╭─ Raw records

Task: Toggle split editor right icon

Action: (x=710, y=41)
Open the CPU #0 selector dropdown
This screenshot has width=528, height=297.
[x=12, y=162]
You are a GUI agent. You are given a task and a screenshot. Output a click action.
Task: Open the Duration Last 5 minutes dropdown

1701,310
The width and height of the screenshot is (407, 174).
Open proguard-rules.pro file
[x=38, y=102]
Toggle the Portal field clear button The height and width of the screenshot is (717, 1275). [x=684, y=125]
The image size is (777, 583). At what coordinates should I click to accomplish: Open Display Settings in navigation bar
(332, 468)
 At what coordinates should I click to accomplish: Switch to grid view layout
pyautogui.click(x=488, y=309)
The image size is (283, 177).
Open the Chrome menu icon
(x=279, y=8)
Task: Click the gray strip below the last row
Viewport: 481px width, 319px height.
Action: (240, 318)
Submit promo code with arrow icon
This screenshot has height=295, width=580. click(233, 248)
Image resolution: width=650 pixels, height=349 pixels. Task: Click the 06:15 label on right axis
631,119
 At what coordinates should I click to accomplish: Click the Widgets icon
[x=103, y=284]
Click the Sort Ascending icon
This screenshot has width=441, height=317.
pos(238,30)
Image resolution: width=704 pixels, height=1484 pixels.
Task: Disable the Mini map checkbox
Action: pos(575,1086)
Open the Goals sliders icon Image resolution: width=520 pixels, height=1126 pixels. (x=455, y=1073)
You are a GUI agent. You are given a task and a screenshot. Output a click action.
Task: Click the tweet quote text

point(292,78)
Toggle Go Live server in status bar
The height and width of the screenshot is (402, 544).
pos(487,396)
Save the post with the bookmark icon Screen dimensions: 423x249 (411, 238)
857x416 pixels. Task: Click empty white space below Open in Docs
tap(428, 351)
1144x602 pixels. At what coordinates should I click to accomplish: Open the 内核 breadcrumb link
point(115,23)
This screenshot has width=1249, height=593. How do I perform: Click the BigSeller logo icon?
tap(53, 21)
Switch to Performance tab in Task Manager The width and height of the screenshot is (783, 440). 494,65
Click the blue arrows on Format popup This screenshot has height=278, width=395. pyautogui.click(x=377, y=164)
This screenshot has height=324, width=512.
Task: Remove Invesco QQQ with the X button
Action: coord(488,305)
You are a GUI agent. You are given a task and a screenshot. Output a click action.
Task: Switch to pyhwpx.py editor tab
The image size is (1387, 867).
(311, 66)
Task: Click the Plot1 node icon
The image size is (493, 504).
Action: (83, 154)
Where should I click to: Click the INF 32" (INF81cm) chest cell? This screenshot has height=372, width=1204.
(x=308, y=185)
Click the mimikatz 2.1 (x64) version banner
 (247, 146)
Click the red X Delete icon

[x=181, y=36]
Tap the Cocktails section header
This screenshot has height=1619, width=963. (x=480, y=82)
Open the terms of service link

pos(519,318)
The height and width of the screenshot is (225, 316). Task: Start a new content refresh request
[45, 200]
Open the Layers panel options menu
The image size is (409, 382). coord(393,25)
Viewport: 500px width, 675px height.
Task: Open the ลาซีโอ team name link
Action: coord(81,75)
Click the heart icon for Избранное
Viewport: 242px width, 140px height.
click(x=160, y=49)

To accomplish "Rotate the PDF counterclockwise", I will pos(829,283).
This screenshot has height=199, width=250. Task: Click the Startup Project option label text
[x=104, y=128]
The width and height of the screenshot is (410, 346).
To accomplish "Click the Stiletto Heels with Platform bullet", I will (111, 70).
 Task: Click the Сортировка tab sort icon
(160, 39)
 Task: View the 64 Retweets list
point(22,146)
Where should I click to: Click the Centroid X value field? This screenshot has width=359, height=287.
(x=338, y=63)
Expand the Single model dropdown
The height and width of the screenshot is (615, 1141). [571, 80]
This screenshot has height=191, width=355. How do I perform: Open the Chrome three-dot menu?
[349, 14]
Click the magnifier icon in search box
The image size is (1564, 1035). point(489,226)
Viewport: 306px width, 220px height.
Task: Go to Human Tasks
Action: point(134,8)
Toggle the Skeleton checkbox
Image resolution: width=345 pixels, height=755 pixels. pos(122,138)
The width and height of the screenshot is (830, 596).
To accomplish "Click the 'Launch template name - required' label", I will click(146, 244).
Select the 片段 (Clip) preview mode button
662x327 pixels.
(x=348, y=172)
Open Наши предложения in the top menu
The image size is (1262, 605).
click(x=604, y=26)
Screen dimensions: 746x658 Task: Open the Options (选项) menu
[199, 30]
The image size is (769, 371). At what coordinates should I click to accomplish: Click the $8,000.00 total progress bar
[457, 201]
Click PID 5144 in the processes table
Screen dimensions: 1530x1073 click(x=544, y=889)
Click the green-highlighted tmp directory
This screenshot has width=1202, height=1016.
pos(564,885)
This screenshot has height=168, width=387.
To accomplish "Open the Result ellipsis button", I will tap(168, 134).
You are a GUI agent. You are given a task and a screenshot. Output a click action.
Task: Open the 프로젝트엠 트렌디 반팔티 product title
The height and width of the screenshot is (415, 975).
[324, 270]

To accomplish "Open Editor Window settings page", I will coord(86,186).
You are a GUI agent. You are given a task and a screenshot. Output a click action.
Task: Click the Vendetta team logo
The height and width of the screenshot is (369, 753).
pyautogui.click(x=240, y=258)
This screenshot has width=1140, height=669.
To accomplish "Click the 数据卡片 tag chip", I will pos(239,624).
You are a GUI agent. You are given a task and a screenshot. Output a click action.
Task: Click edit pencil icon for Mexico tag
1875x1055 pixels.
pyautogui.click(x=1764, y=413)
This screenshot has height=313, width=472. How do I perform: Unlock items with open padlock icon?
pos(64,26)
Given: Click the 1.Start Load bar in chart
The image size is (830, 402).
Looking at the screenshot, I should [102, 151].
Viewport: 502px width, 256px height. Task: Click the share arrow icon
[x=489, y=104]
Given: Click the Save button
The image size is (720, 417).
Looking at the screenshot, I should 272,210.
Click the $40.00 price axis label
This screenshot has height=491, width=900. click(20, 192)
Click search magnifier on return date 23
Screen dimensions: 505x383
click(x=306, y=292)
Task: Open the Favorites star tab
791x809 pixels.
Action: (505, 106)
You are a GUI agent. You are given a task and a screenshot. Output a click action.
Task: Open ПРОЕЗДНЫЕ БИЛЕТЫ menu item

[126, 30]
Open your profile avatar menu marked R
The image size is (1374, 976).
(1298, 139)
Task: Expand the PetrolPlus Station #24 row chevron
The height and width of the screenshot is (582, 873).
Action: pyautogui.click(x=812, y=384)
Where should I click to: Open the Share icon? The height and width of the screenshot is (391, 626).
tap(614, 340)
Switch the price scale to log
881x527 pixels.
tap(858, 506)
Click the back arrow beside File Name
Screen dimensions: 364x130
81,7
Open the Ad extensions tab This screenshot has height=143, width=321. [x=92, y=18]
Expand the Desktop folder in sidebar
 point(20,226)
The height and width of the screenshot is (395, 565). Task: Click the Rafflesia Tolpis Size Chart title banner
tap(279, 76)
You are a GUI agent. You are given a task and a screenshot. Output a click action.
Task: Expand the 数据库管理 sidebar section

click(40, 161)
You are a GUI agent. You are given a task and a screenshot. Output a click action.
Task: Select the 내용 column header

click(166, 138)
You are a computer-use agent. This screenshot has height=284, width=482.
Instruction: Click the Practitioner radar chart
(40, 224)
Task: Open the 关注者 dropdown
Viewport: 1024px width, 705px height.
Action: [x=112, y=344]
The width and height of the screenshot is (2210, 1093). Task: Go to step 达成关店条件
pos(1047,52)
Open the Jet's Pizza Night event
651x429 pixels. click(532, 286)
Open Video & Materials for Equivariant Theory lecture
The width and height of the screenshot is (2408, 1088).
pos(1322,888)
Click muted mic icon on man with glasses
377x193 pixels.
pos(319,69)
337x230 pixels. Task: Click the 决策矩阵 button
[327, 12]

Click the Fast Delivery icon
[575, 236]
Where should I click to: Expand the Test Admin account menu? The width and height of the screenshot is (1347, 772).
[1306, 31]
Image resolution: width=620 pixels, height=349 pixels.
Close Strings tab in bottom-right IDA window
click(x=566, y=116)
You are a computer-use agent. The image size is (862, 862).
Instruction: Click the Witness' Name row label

╰─

» **Written task**:
Please return, unchanged, each line of the material above that contains the string "coordinates".

» **Reply**:
The image size is (777, 583). At what coordinates should I click to accomplish: Open Display Settings in navigation bar
 At what coordinates should I click to accomplish: Switch to grid view layout
 At what coordinates should I click to accomplish: Click the Widgets icon
1144x602 pixels. At what coordinates should I click to accomplish: Open the 内核 breadcrumb link
The image size is (769, 371). At what coordinates should I click to accomplish: Click the $8,000.00 total progress bar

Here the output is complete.